Tata Steel is expected to report more than a 90 percent decline in its Q2 FY20 consolidated profit due to lower steel prices and headwinds in the auto sector, brokerages feel.
The drop in growth is likely to be seen across parameters such as consolidated revenue, which could see a fall of around 20 percent as compared to the year-ago period.
The company’s domestic and European operations are expected to be impacted due to lower steel prices and the economic slowdown.
“Standalone EBITDA per tonne to be impacted by weak steel prices and higher share of exports. Volumes at Bhushan likely to improve but at the cost of realisation as the company resorted to higher exports (HRC),” said Edelweiss which sees 93 percent fall in profit, 22 percent decline in revenue and 56 percent degrowth in EBITDA.
EBITDA is earnings before interest, tax, depreciation and amortisation.
Kotak expects India’s steel realisations to decline sharply (down 6 percent QoQ, down 11 percent YoY) led by weak global prices and higher exports.
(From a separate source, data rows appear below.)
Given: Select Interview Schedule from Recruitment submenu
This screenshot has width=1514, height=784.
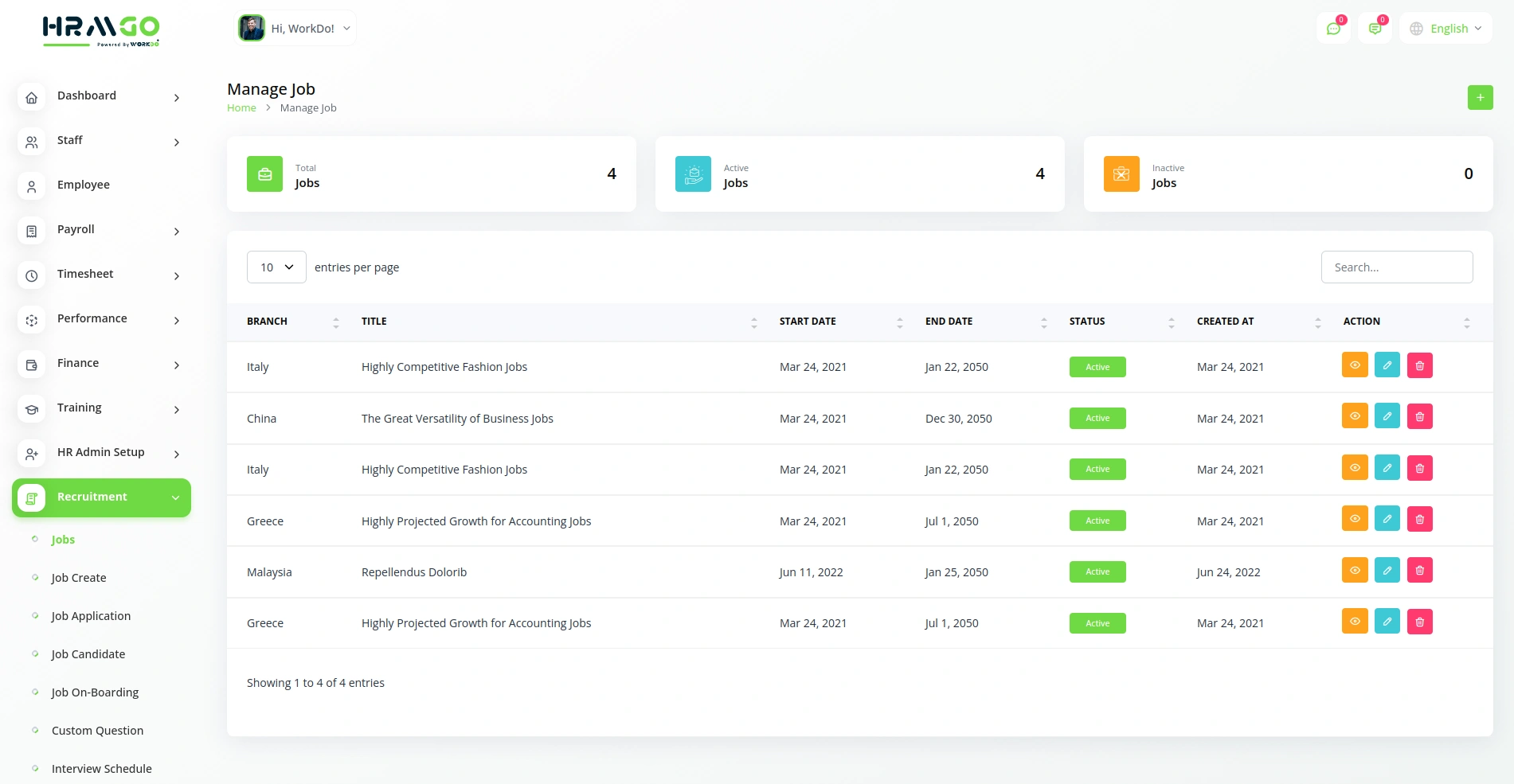Looking at the screenshot, I should pos(101,769).
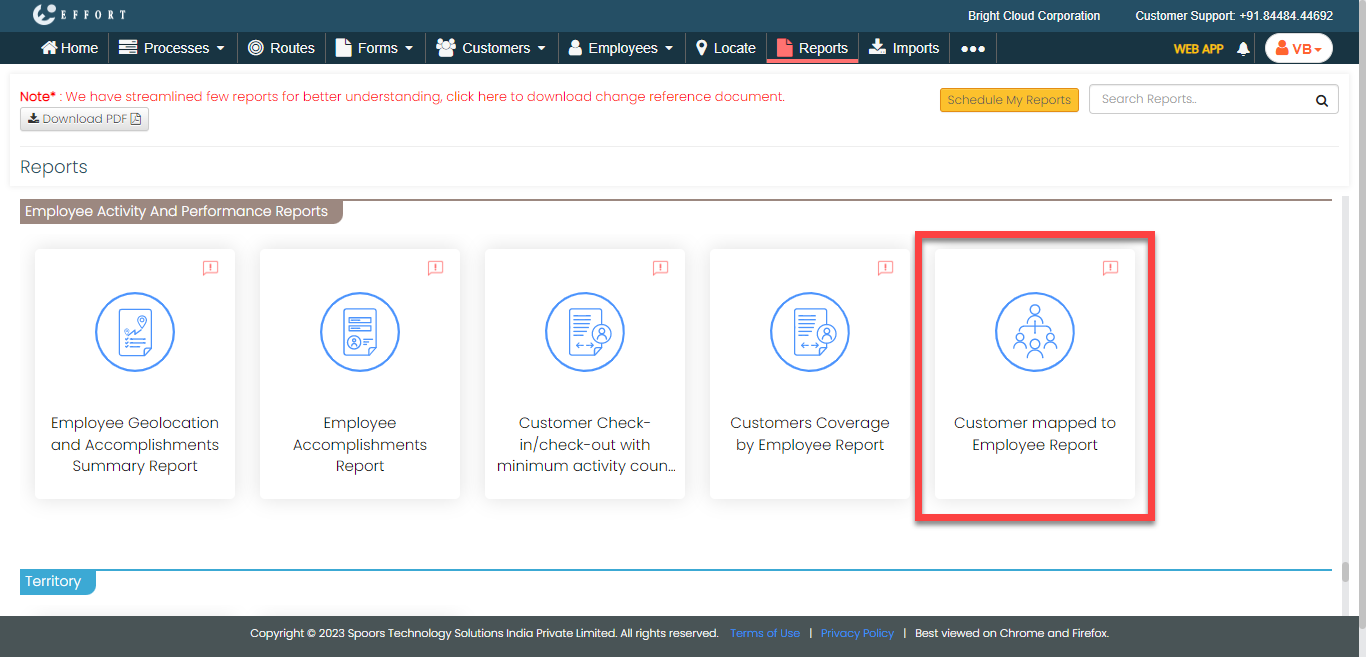
Task: Click the Schedule My Reports button
Action: coord(1009,100)
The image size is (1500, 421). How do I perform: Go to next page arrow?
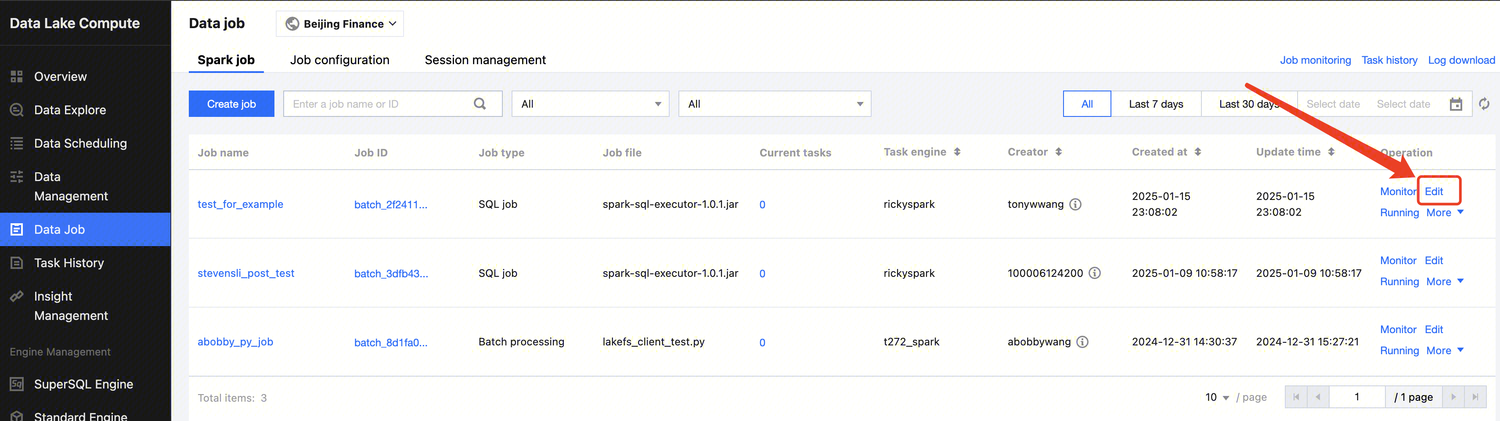click(1453, 397)
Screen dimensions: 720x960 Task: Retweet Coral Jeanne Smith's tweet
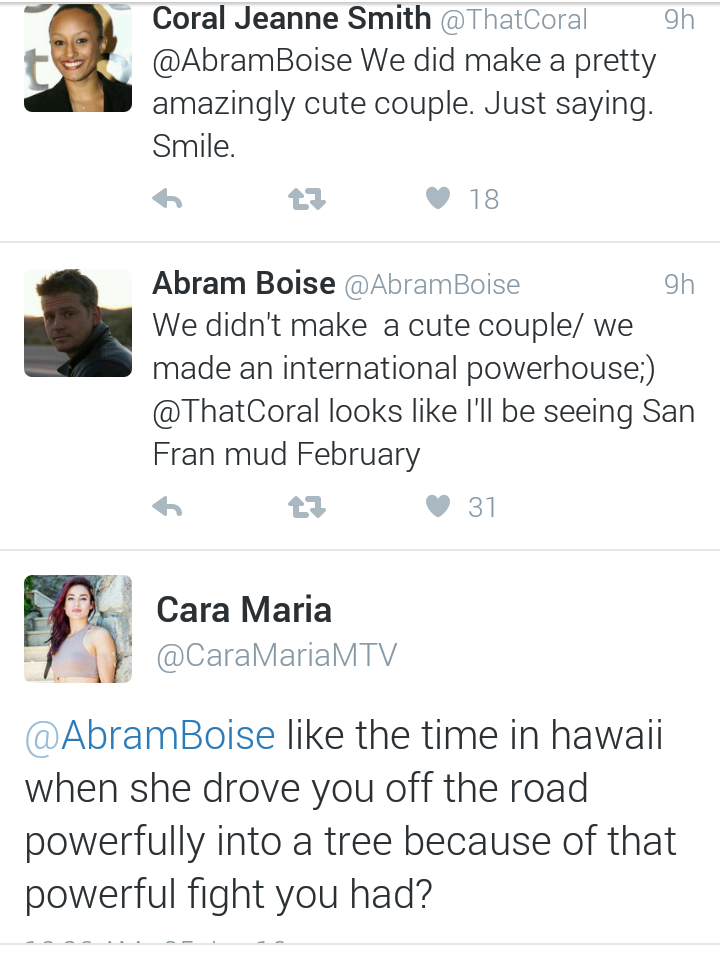click(x=307, y=199)
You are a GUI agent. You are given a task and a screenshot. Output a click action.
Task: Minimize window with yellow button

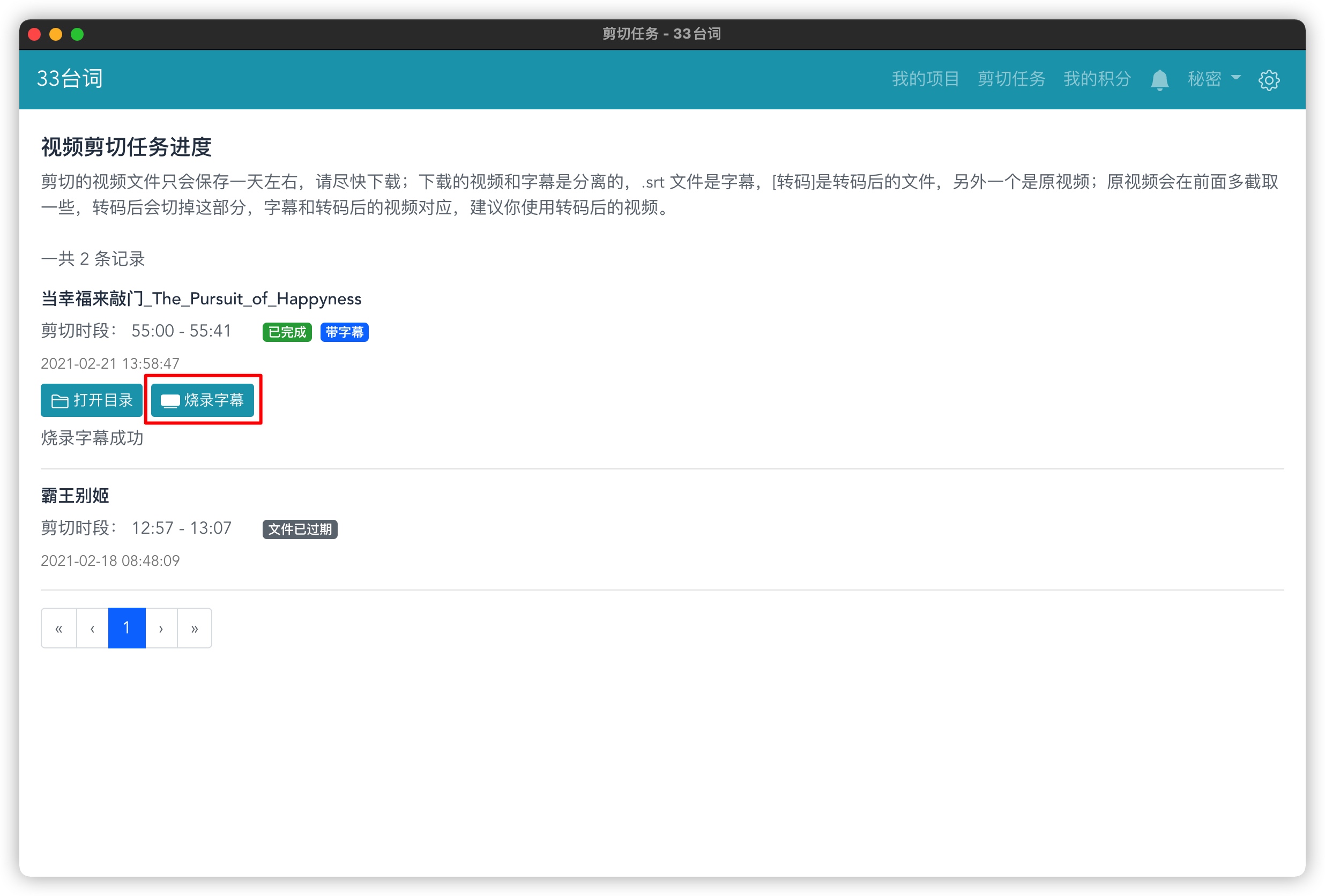pos(56,34)
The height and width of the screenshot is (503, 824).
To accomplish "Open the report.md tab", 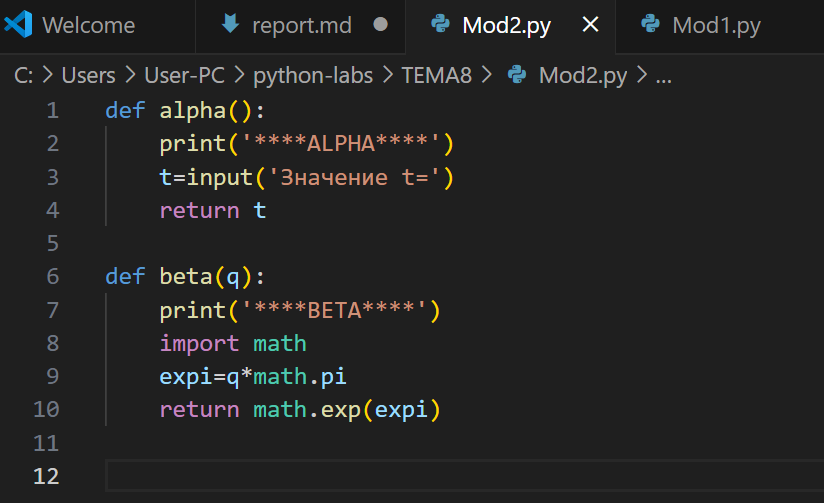I will click(301, 25).
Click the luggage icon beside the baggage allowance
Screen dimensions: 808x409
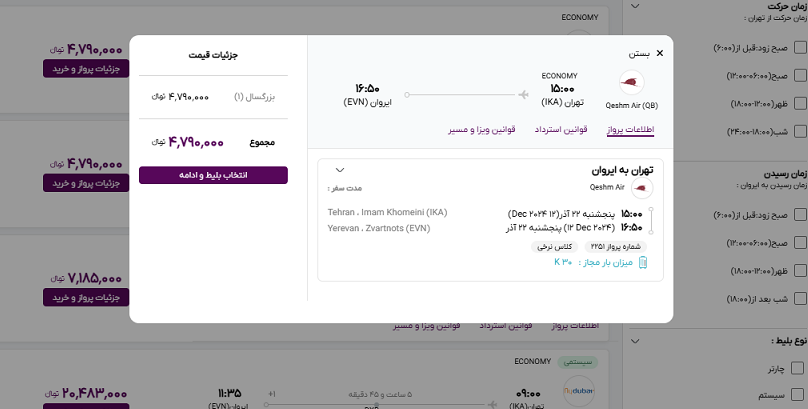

It expects volumes to decline by 2 percent YoY (up 4 percent QoQ) at 3.1 million tonne due to weak domestic demand.
India EBITDA per tonne will decline by 25 percent QoQ to Rs 9,402 per tonne (down 50 percent YoY) with negative operating leverage and marginal decline in coal costs, said Kotak Institutional Equities, which also sees a similar kind of decline in earnings parameters in Q2 like Edelweiss.
According to Edelweiss, European operations are likely to slip in loss at EBITDA level as high cost iron ore inventory is likely to be consumed in this quarter.
Kotak estimates Europe EBITDA per tonne at $0 per tonne ($4 per tonne in Q1FY20) due to lower steel spreads.